- _OBJECTIVE_
Would you write out, unchanged, the part of the entries below that begins with the line containing "Where should I" and ends with the line containing "tap(489, 127)"? Leave the pictures out.

- _LISTING_
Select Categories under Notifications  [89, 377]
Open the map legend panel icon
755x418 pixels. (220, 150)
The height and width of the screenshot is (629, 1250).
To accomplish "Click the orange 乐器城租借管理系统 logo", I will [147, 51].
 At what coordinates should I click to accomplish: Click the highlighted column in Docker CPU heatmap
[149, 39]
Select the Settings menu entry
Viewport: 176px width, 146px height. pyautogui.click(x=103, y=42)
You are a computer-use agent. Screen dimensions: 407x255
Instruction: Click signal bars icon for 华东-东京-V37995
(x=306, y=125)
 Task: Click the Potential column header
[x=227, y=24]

==

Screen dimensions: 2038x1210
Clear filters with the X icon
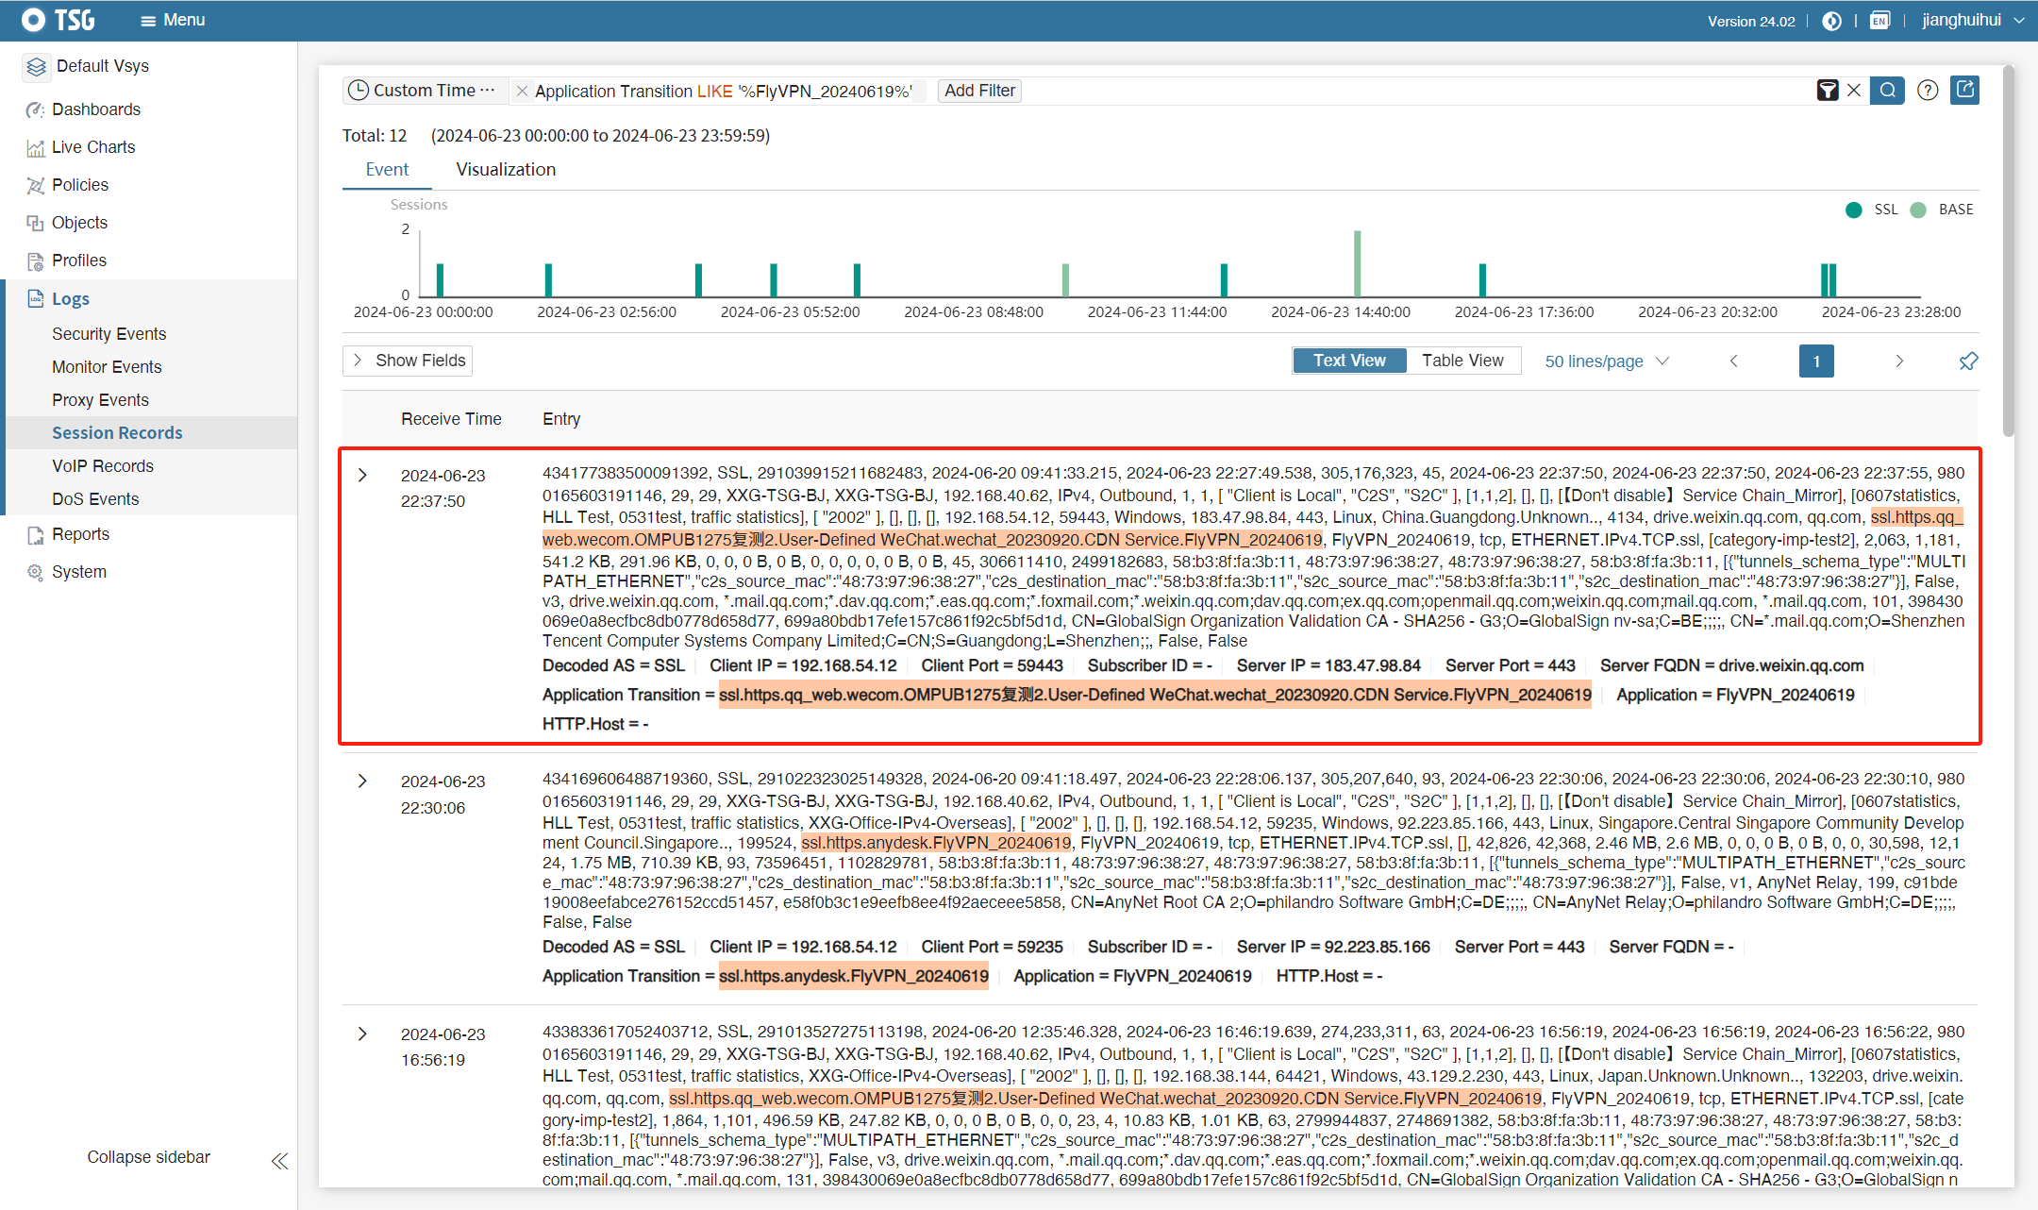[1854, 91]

==

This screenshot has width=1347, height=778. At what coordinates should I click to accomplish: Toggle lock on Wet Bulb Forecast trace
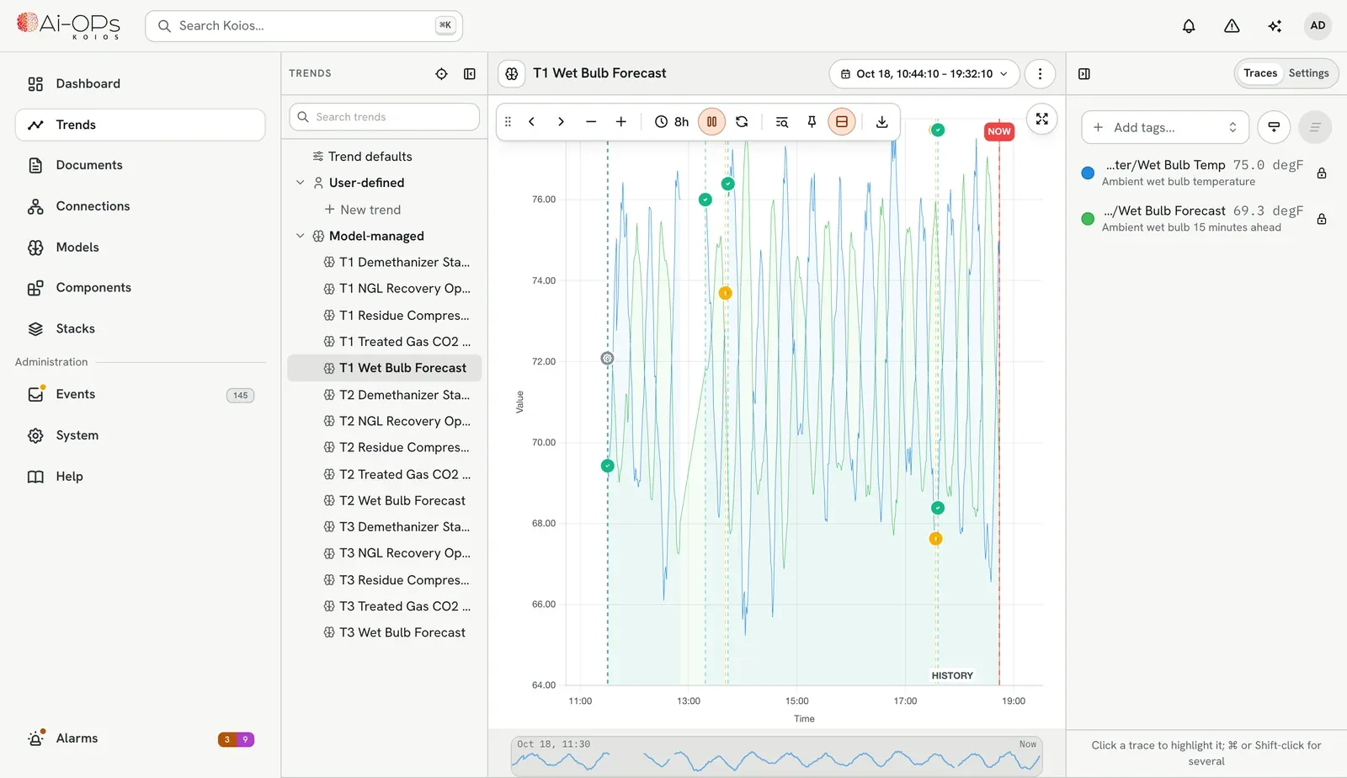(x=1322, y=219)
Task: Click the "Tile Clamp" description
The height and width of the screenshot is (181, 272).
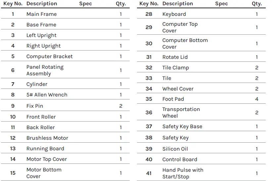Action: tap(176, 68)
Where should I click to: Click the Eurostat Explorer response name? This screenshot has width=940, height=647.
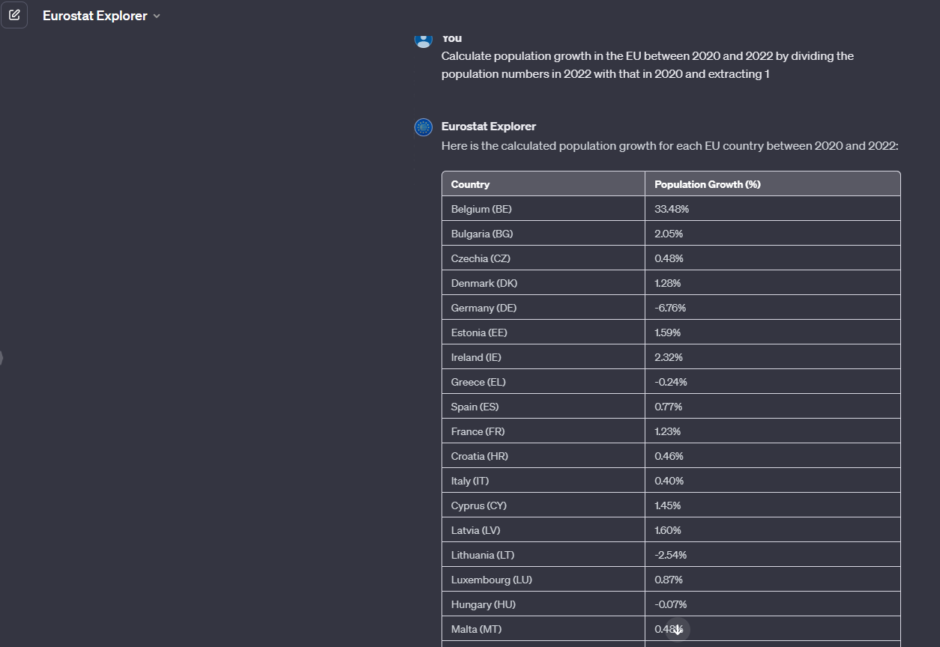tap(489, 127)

- _OUTPUT_
Where should I click to: Click the Eurostat Explorer response name? This screenshot has width=940, height=647.
tap(489, 127)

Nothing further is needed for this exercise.